First of all, the acceleration is updated when finding the position. The speed from time (t) to time (t + 1) is given by the following formula using global best and personal best.

$ I $ is the inertial coefficient, and $ A_g $ and $ A_p $ are the acceleration coefficients, all three of which are less than one. Also, $ \ vec {g} $ represents the position of the global best, and $ \ vec {p} $ represents the position of the personal best that the particle has. $ rand [0,1] $ is a random number from 0 to 1.

Whole code

The whole code.

import math
import random

import numpy as np

class PSO():
    def __init__(self,
        particle_max,
        inertia=0.9,
        global_acceleration=0.9,
        personal_acceleration=0.9,
    ):
        self.particle_max = particle_max
        self.inertia = inertia
        self.global_acceleration = global_acceleration
        self.personal_acceleration = personal_acceleration


    def init(self, problem):
        self.problem = problem

        #Generate initial particle swarm
        self.global_best = None
        self.particles = []
        for _ in range(self.particle_max):
            o = problem.create()  #Create particles at random positions

            #Initial acceleration
            v = [(problem.MAX_VAL - problem.MIN_VAL) * random.uniform(-1, 1) for _ in range(problem.size)]

            #Give personal best and speed information
            d = {
                "particle": o,
                "personal": None,
                "v": np.asarray(v),
            }
            self.particles.append(d)

            #Personal and global vest updates
            self._updateBest(d)
    

    def step(self):

        #For each particle
        for particle in self.particles:
            #Output each coordinate(Numpy makes vector calculation easier)
            pos = np.asarray(particle["particle"].getArray())
            g_pos = np.asarray(self.global_best.getArray())
            p_pos = np.asarray(particle["personal"].getArray())

            #Calculate acceleration
            v = particle["v"]
            v = self.inertia * v
            v += self.global_acceleration * (g_pos - pos) * random.random()
            v += self.personal_acceleration * (p_pos - pos) * random.random()
            particle["v"] = v

            #Update coordinates
            particle["particle"].setArray(pos + v)

            #Personal and global vest updates
            self._updateBest(particle)


    def _updateBest(self, particle):

        #Personal best update
        if particle["personal"] is None or particle["personal"]["particle"].getScore() < particle["particle"].getScore():
            #Copy and save as personal vest
            particle["personal"] = particle["particle"].copy()

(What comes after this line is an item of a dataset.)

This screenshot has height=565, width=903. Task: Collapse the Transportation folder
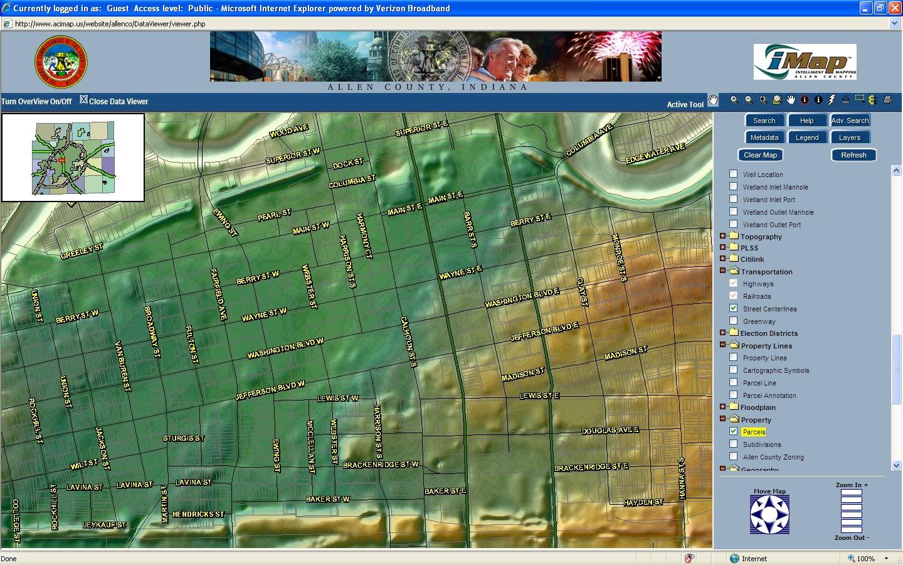(722, 271)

        #Global best update
        if self.global_best is None or self.global_best.getScore() < particle["particle"].getScore():
            #Copy and save as global vest
            self.global_best = particle["particle"].copy()

Hyperparameter example

It is the result of optimizing hyperparameters with optuna for each problem. A single optimization attempt yields results with a search time of 2 seconds. I did this 100 times and asked optuna to find the best hyperparameters.

Visualization of actual movement

The 1st dimension is 6 individuals, the 2nd dimension is 20 individuals, and 100 steps are executed. The red circle is the individual with the highest score in that step.

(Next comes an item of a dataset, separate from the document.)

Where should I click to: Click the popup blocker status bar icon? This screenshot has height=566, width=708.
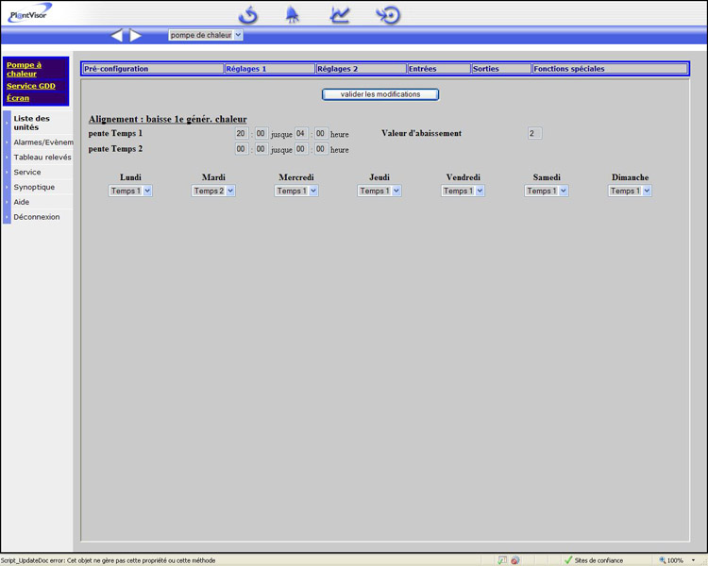pyautogui.click(x=515, y=560)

The parameters were executed below.

PSO(N, inertia=0.2, global_acceleration=0.2, personal_acceleration=0.2)

OneMax

• 1D

• 2D

function_Ackley

• 1D

• 2D

function_Griewank

• 1D

• 2D

function_Michalewicz

• 1D

• 2D

function_Rastrigin

• 1D

• 2D

function_Schwefel

• 1D

• 2D

function_StyblinskiTang

• 1D

• 2D

function_XinSheYang

• 1D

• 2D

Afterword

It's nice that everyone gathers at the current optimal solution like a particle swarm. From an algorithmic point of view, once you enter a local solution, everyone gathers there, so it seems like you can't get out of it. Also, the individuals wandering around the current optimal solution are individuals that are pulled and balanced by both the personal best and the global best.

Since the content implemented this time is the simplest PSO, an improved PSO may solve these problems.